Use a trained tensorflow model interactively

Question

0.00/5 (No votes)

See more:

I have been playing around with a LSTM Tensorflow model (sentence summarization) and got it to the point where it is doing a fairly good job. But when I try to import the saved Model and use it interactively it doesn't produce any output.

My original code was using checkpoints, but I switched to SavedModelBuilder() because I thought it might be easier to work with.

Python

import tensorflow as tf
from Seq2SeqModel import Seq2SeqModel
import utils
from time import gmtime, strftime
import sys, os

###############################################################################
# read in our input and output files
###############################################################################
# for this example we will expect our input and output files to have the same number of lines.
#      input[x] should be translated into output[x]
###############################################################################
print("="*60)
DATADIR = "../DATASETS/sentence-compression-master/data/"
INPUT_DATA = DATADIR + "long_sentences.txt"
OUTPUT_DATA = DATADIR + "short_sentences.txt"

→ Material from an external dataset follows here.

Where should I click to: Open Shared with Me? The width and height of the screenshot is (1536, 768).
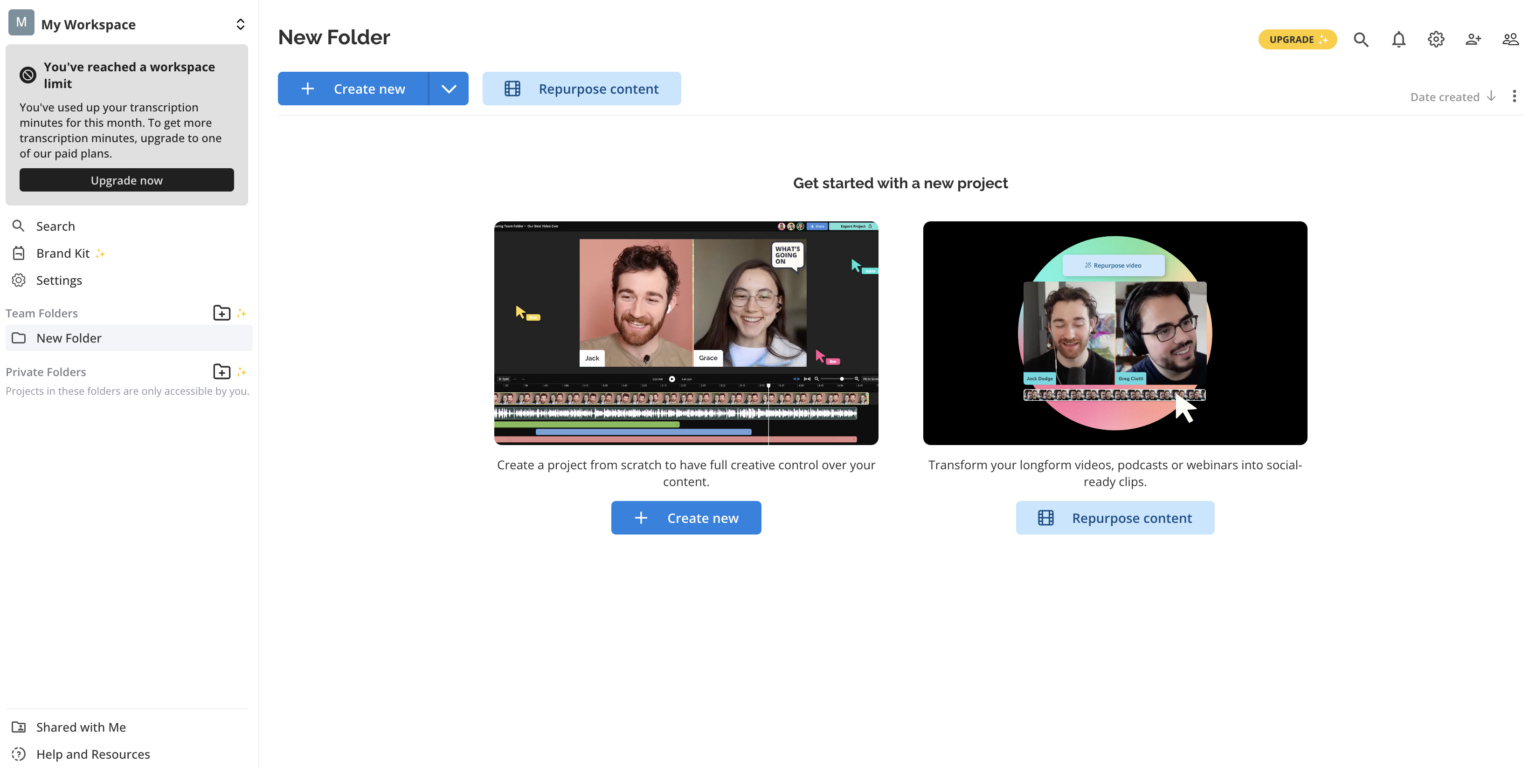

# read the files in as 'utf-8-sig' to ignore a leading Byte-Order-Encoding bit if present
with open(INPUT_DATA, 'r', encoding='utf-8') as f:
    in_sentences = f.readlines()

with open(OUTPUT_DATA, 'r', encoding='utf-8') as f:
    out_sentences = f.readlines()

in_chars = []
TEMP_LINE = " abcdefghijklmnopqrstuvwxyzABCDEFGHIJKLMNOPQRSTUVWXYZ[]()-_,.:;!?0123456789$+'\""
for char in TEMP_LINE:
    in_chars.append(char)

###############################################################################
# create our encoding/decoding scheme
# note since we are not doing any special encoding (make lower case) or gathering the
# corpus (bucket of words, or characters found in text) we could skip this part.
###############################################################################
# our encoder and decoder will be stored as dictionaries converting between Chars and Ints: 
char_to_int = dict()
int_to_char = dict()

for i,char in enumerate(in_chars):
    char_to_int[char] = i
    int_to_char[i]    = char

num_in_chars = len(in_chars)
max_in_chars_per_sample = max([len(sample) for sample in in_sentences])
max_out_chars_per_sample = max([len(sample) for sample in out_sentences])
num_samples = len(in_sentences)

print(strftime("%Y-%m-%d %H:%M:%S", gmtime()) + " Create our Training Data")
X_train = []
y_train = []

for sent in in_sentences:
    id_sent = []
    for mychar in sent:
        if mychar in in_chars:
            vocab_id = char_to_int[mychar]
            id_sent += [vocab_id]
    X_train += [id_sent]
    
for sent in out_sentences:
    id_sent = []
    for mychar in sent:
        if mychar in in_chars:
            vocab_id = char_to_int[mychar]
            id_sent += [vocab_id]
    y_train += [id_sent]

#tf.set_random_seed(1)
# gpu_options = tf.GPUOptions(per_process_gpu_memory_fraction=0.8)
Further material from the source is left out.